PROBLEM REQUIREMENTS
Reproduce every one of the items below word for word, keeping each line unchanged and in its original order.

STORED DATA
--------
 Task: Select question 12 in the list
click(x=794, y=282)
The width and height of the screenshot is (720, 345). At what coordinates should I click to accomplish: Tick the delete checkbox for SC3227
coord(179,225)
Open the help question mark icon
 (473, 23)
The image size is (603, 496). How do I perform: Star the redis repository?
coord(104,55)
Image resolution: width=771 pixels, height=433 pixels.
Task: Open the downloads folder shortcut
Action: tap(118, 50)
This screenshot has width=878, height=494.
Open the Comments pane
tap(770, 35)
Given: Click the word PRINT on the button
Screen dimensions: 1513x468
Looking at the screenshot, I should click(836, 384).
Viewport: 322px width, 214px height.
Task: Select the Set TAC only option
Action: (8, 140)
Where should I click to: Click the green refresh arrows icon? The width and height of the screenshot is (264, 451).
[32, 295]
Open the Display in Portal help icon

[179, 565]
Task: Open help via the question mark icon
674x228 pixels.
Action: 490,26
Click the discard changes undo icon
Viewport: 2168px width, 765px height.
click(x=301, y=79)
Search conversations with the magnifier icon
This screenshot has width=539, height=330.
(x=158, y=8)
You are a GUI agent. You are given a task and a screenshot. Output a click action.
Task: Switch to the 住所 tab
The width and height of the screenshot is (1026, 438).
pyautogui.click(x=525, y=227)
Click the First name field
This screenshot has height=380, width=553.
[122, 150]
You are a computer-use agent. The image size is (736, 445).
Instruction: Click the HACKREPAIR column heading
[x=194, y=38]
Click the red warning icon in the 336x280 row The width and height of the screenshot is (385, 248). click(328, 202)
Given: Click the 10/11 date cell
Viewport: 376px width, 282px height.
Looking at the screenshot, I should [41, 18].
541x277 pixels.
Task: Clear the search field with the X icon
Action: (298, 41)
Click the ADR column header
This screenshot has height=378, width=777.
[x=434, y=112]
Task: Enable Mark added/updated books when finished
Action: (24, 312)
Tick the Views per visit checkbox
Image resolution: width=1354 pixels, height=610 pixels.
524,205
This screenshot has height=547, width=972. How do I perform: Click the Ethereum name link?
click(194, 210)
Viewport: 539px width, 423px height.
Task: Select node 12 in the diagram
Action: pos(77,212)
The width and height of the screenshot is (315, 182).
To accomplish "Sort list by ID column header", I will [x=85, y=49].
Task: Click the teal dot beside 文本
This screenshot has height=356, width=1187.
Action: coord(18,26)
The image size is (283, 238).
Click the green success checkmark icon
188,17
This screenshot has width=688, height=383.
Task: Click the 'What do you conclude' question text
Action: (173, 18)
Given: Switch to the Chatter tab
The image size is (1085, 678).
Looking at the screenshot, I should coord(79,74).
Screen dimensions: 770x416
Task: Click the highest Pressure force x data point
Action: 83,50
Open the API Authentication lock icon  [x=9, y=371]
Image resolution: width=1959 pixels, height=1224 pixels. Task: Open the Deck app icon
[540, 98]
--------
OUTPUT OF THE TASK
 Task: Select question 12 in the list
click(x=794, y=282)
The width and height of the screenshot is (720, 345). At what coordinates should I click to accomplish: Tick the delete checkbox for SC3227
coord(179,225)
Open the help question mark icon
 (473, 23)
The image size is (603, 496). How do I perform: Star the redis repository?
coord(104,55)
Image resolution: width=771 pixels, height=433 pixels.
Task: Open the downloads folder shortcut
Action: tap(118, 50)
This screenshot has width=878, height=494.
Open the Comments pane
tap(770, 35)
Given: Click the word PRINT on the button
Screen dimensions: 1513x468
Looking at the screenshot, I should click(836, 384).
Viewport: 322px width, 214px height.
Task: Select the Set TAC only option
Action: (8, 140)
Where should I click to: Click the green refresh arrows icon? The width and height of the screenshot is (264, 451).
[32, 295]
Open the Display in Portal help icon

[179, 565]
Task: Open help via the question mark icon
674x228 pixels.
Action: 490,26
Click the discard changes undo icon
Viewport: 2168px width, 765px height.
click(x=301, y=79)
Search conversations with the magnifier icon
This screenshot has width=539, height=330.
(x=158, y=8)
You are a GUI agent. You are given a task and a screenshot. Output a click action.
Task: Switch to the 住所 tab
The width and height of the screenshot is (1026, 438).
pyautogui.click(x=525, y=227)
Click the First name field
This screenshot has height=380, width=553.
[122, 150]
You are a computer-use agent. The image size is (736, 445).
Instruction: Click the HACKREPAIR column heading
[x=194, y=38]
Click the red warning icon in the 336x280 row The width and height of the screenshot is (385, 248). click(328, 202)
Given: Click the 10/11 date cell
Viewport: 376px width, 282px height.
Looking at the screenshot, I should [41, 18].
541x277 pixels.
Task: Clear the search field with the X icon
Action: (298, 41)
Click the ADR column header
This screenshot has height=378, width=777.
[x=434, y=112]
Task: Enable Mark added/updated books when finished
Action: (24, 312)
Tick the Views per visit checkbox
Image resolution: width=1354 pixels, height=610 pixels.
524,205
This screenshot has height=547, width=972. How do I perform: Click the Ethereum name link?
click(194, 210)
Viewport: 539px width, 423px height.
Task: Select node 12 in the diagram
Action: pos(77,212)
The width and height of the screenshot is (315, 182).
To accomplish "Sort list by ID column header", I will [x=85, y=49].
Task: Click the teal dot beside 文本
This screenshot has height=356, width=1187.
Action: coord(18,26)
The image size is (283, 238).
Click the green success checkmark icon
188,17
This screenshot has width=688, height=383.
Task: Click the 'What do you conclude' question text
Action: (173, 18)
Given: Switch to the Chatter tab
The image size is (1085, 678).
Looking at the screenshot, I should coord(79,74).
Screen dimensions: 770x416
Task: Click the highest Pressure force x data point
Action: 83,50
Open the API Authentication lock icon  [x=9, y=371]
Image resolution: width=1959 pixels, height=1224 pixels. Task: Open the Deck app icon
[540, 98]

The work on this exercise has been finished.